Tuesday, May 14, 2013

"From the Dock" :: Ah Spring!






        Photograph courtesy Tom Tollefson May 12, 2013 (NW from South Shore Drive Big Detroit Lake, Detroit Lakes, MN USA)

 Ah Spring!

A year ago we had been boating for six weeks at this point in the season, thanks to the March 23rd ice-out, very nearly the earliest on record. That followed an ice-over period of less than four4 months, one of the shortest on record. What a difference a year makes!
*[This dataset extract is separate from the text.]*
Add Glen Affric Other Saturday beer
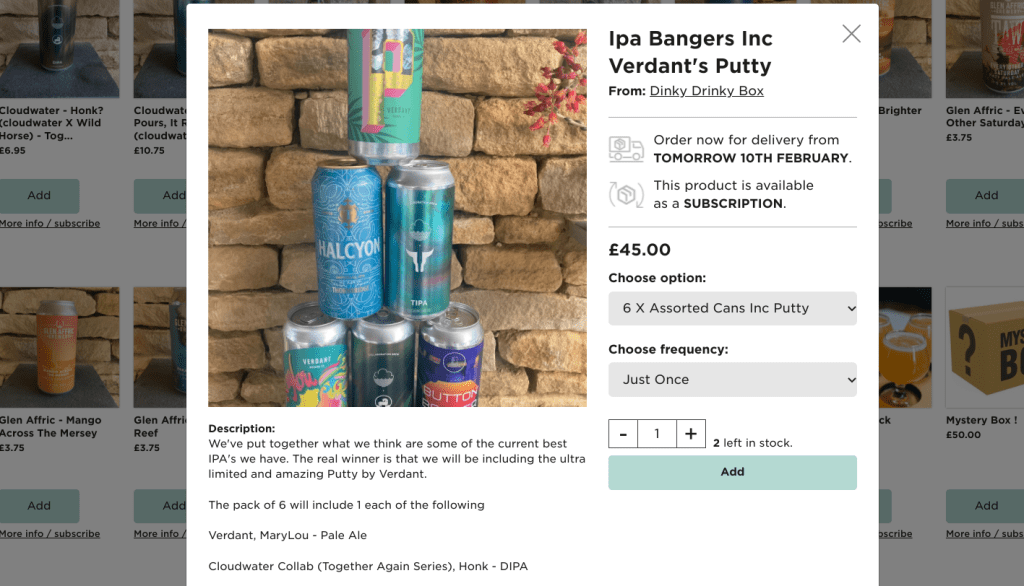Screen dimensions: 1024x586 click(x=985, y=195)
Sunday, May 12 is the 2013 Detroit ice-out date; that is the day when more than 90% of the lake was ice-free; only windblown ice remained, accumulated by strong northwest winds, and trapped along the southeast shoreline between the bluff and the DNR wetland near the intersection of East and South Shore Drives. That accumulated ice disappeared the next morning.
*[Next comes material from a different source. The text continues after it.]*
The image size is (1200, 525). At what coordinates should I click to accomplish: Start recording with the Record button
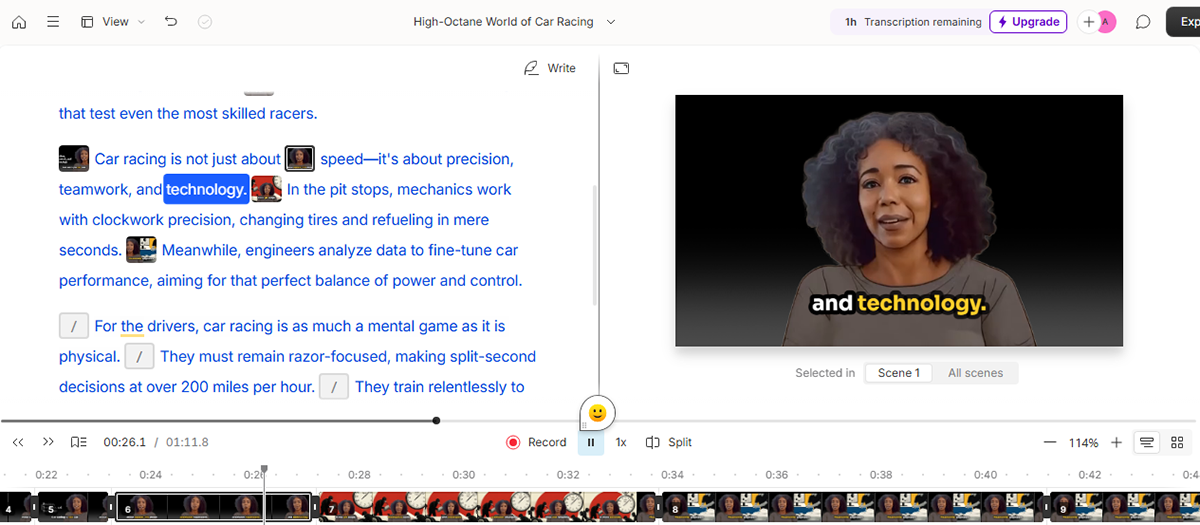536,442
Other nearby Lakes reported ice out dates a day earlier – Long, Big Floyd and Sallie on Saturday.

The latest Detroit ice-out in 121 years of record is May 17, 1950. This year's date is tied for 2nd place with May 12, 1893 for late ice-out honors. Detroit has experienced May ice-outs in about 1 in 8 years, the last being May 1, 2008; before that we go back to May 5, 1996, but in the 1970's there were five May ice-outs.

For the 2012/13 season ice was on the lake from November 24th, a total of 168 days. The average ice cover duration is 151 days, or 17 days less than this winter.  But in the last twenty years the average duration of the ice-cover on Detroit has been 137 days, 31 less than this year. And twelve years have seen longer ice-coverage; twice, in 1919/20 and 1935/36 ice was on Detroit for 184 days, more than half a year.

Last summer we had 247 ice-free days on Detroit.  If freeze-up comes by November 18 (the long-time average), we would have almost 2 months less boating time this year than last..

P.S.  In spite of the ice situation, don’t think this was a severe winter – it wasn’t!  Yes, December and January were both warmer than average, and even February wasn’t so bad.   The coldest temperatures only reached minus 25 degrees, and only two days’ high temperatures remained below zero (the average is eight). I’ll grant you it was a very cold March and April, and snowy too (we broke a 25 year record for snowfall for the February through April period).